Why is it important to shred?

Shredding can help keep business information secure and avoid problems with the Data Protection Act, and it can prevent identity theft. The shredding process also allows redundant paper records to be recycled into new products, avoiding landfill and reducing environmental impact.

The business

Despite the widespread use of email and the internet, the amount of information committed to paper seems ever growing. Although most of the management and clerical tasks that used to be called "paperwork" are now computer generated, it is still common practice to produce hard copies or printouts.

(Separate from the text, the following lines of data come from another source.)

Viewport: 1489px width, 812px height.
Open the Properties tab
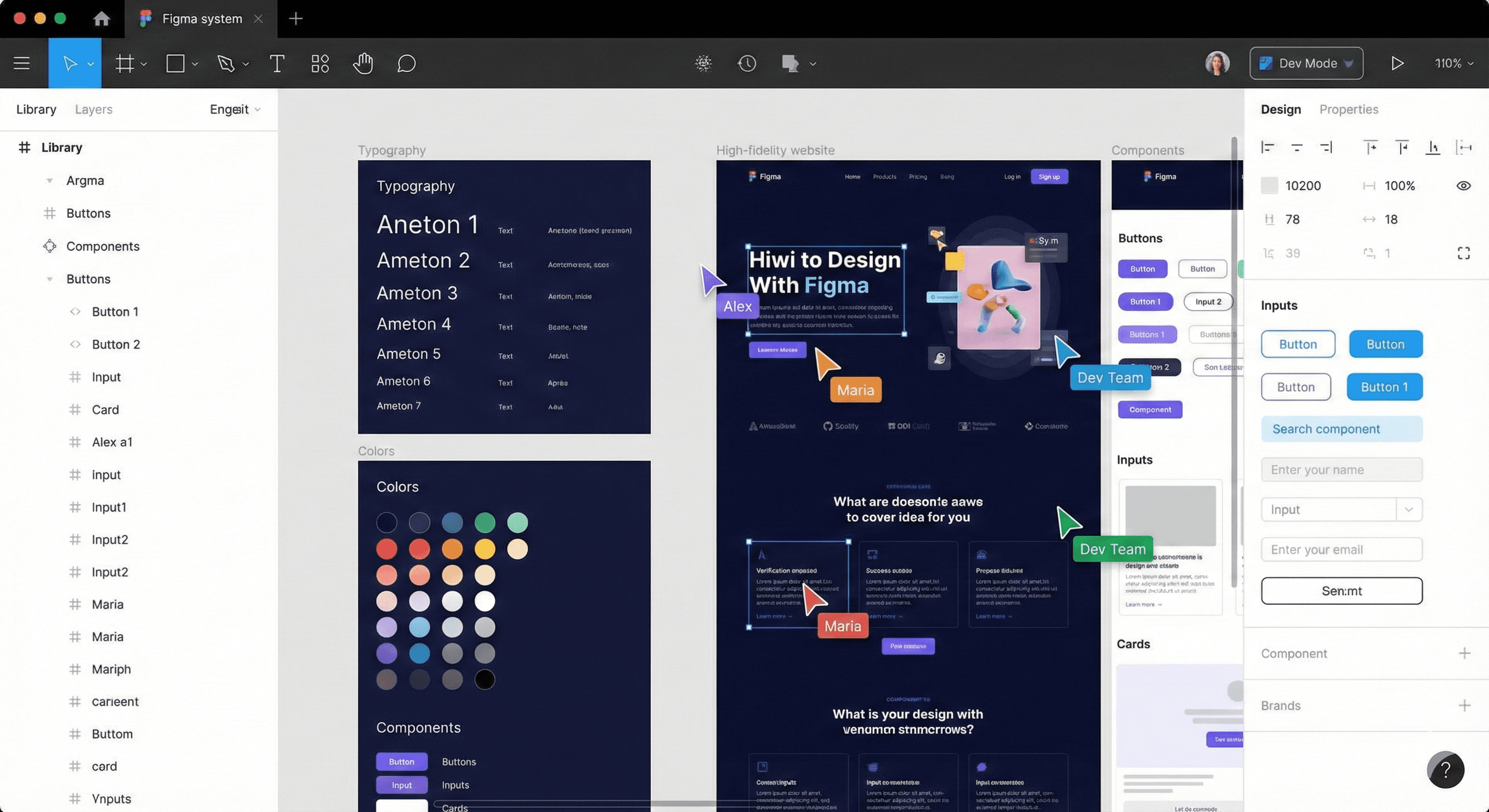pyautogui.click(x=1348, y=109)
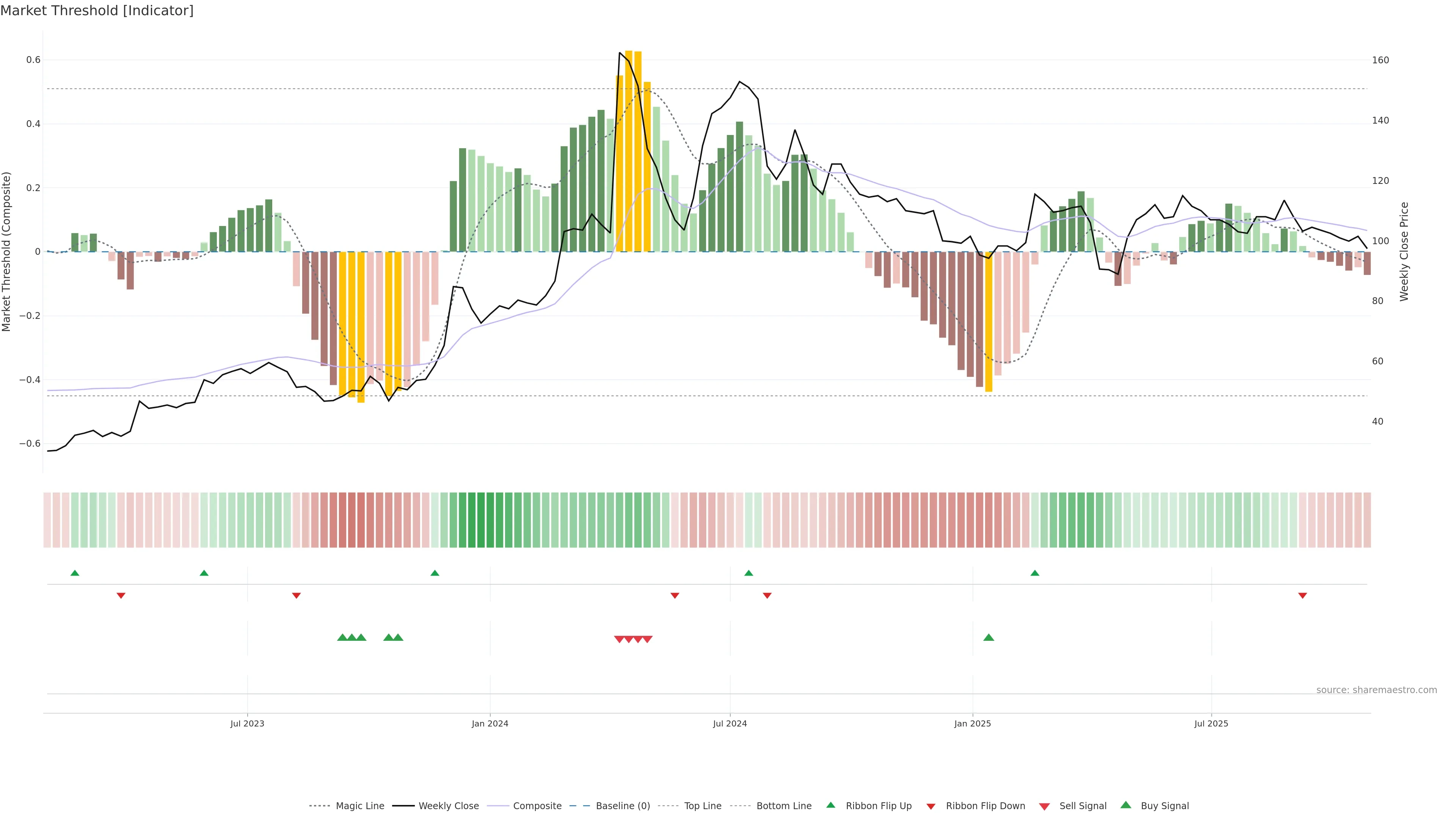Click the Ribbon Flip Down legend triangle
The height and width of the screenshot is (819, 1456).
coord(930,806)

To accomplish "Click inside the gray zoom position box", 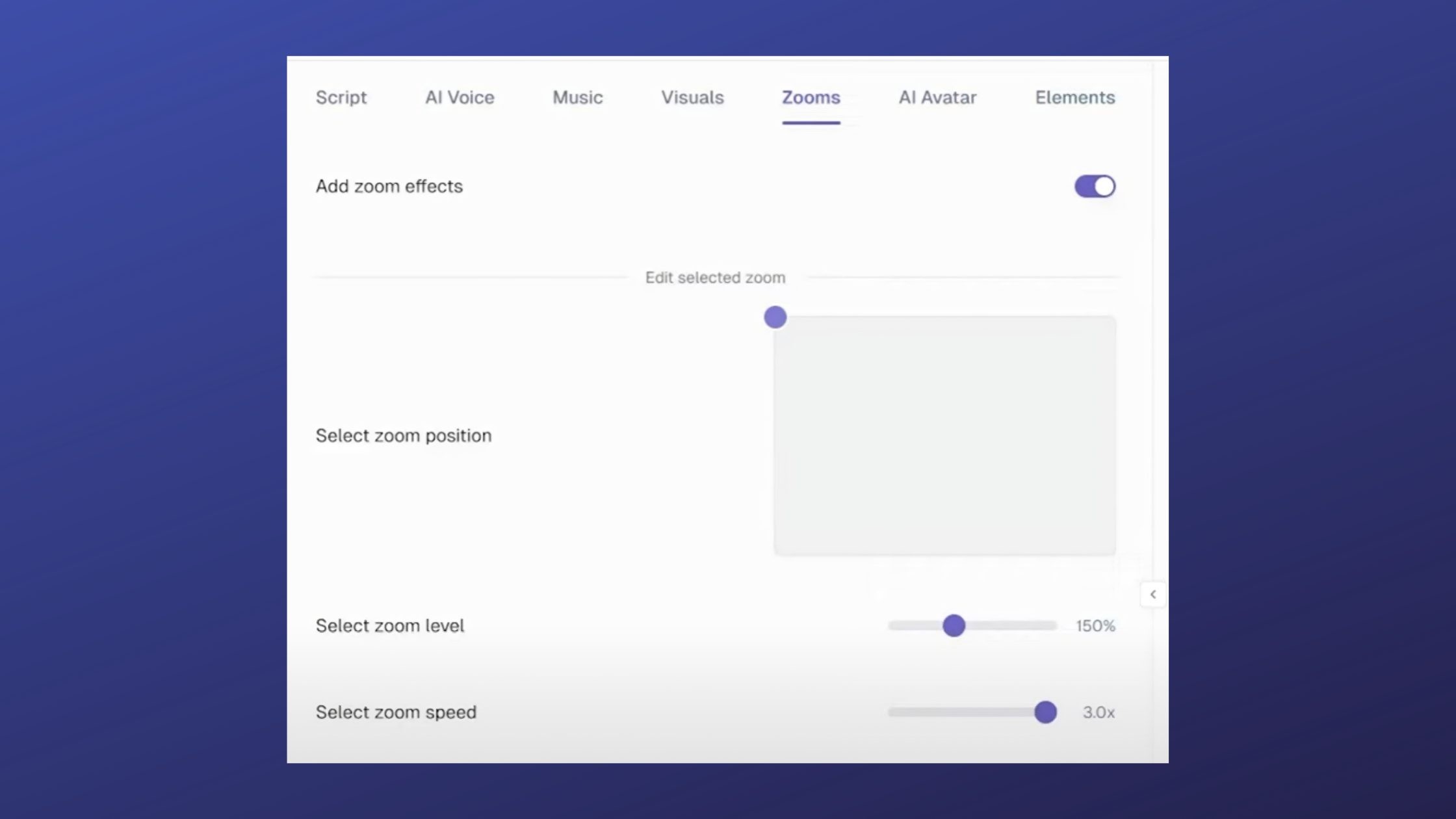I will tap(945, 436).
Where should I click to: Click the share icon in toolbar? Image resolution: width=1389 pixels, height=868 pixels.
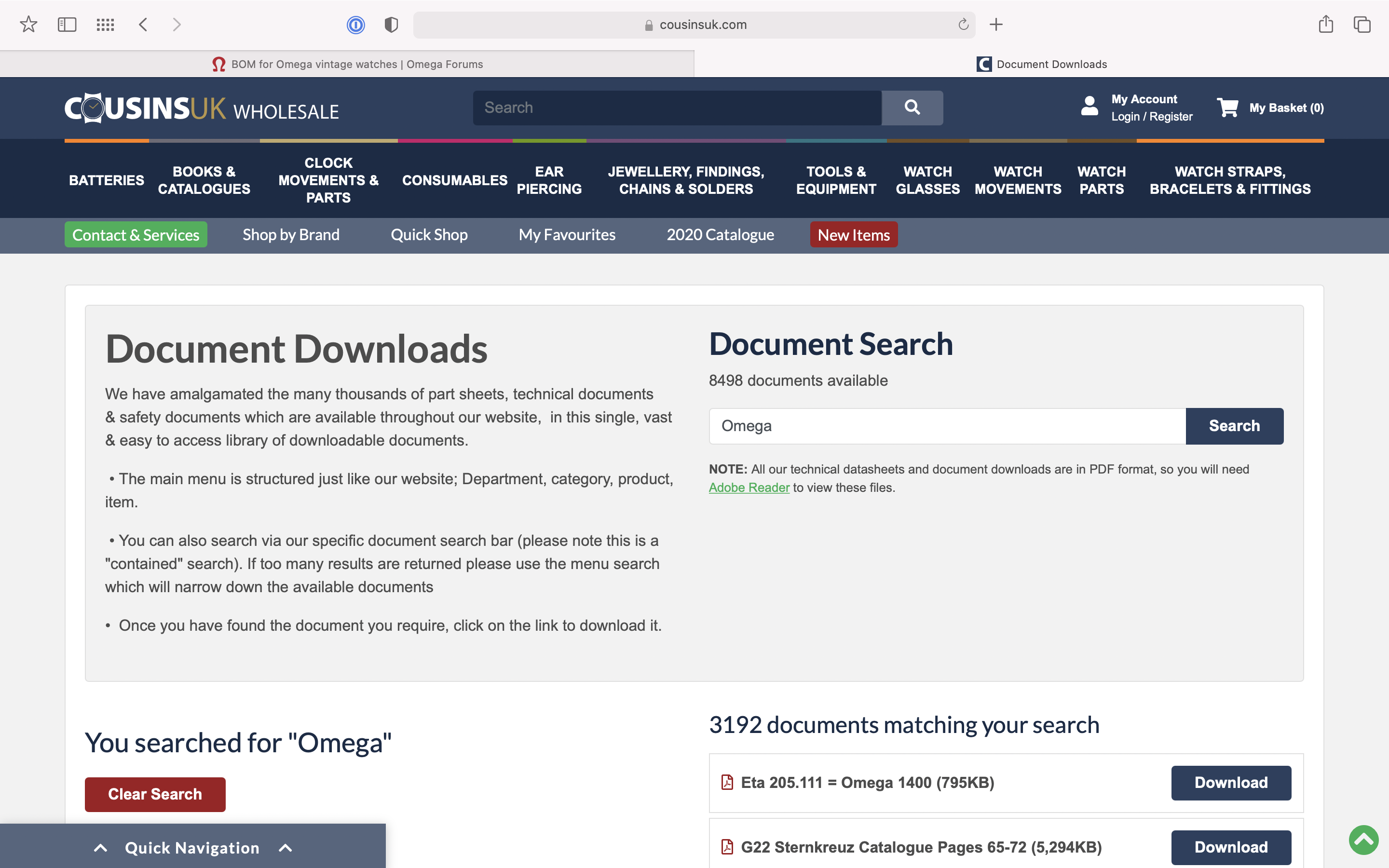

At some point these records will be redundant. Much of the contents will be confidential; some could even lead to prosecution under the Data Protection Act if made public. Therefore their ultimate disposal needs to be carefully considered.

Shredding is the most practical solution. The cross-cut shredding process reduces paper to tiny pieces which are then thoroughly mixed together making reconstitution a practical impossibility.

The home

Some of the issues relating to businesses also apply to householders. Currently the biggest single worry is identity theft and the serious effect this can have on financial security.

The proper care of all relevant records from bank statements to utility bills and their eventual secure destruction will be a major step towards preventing this form of fraud.

Shredding is the most practical solution. The cross-cut shredding process reduces paper to tiny pieces which are then thoroughly mixed together making reconstitution a practical impossibility.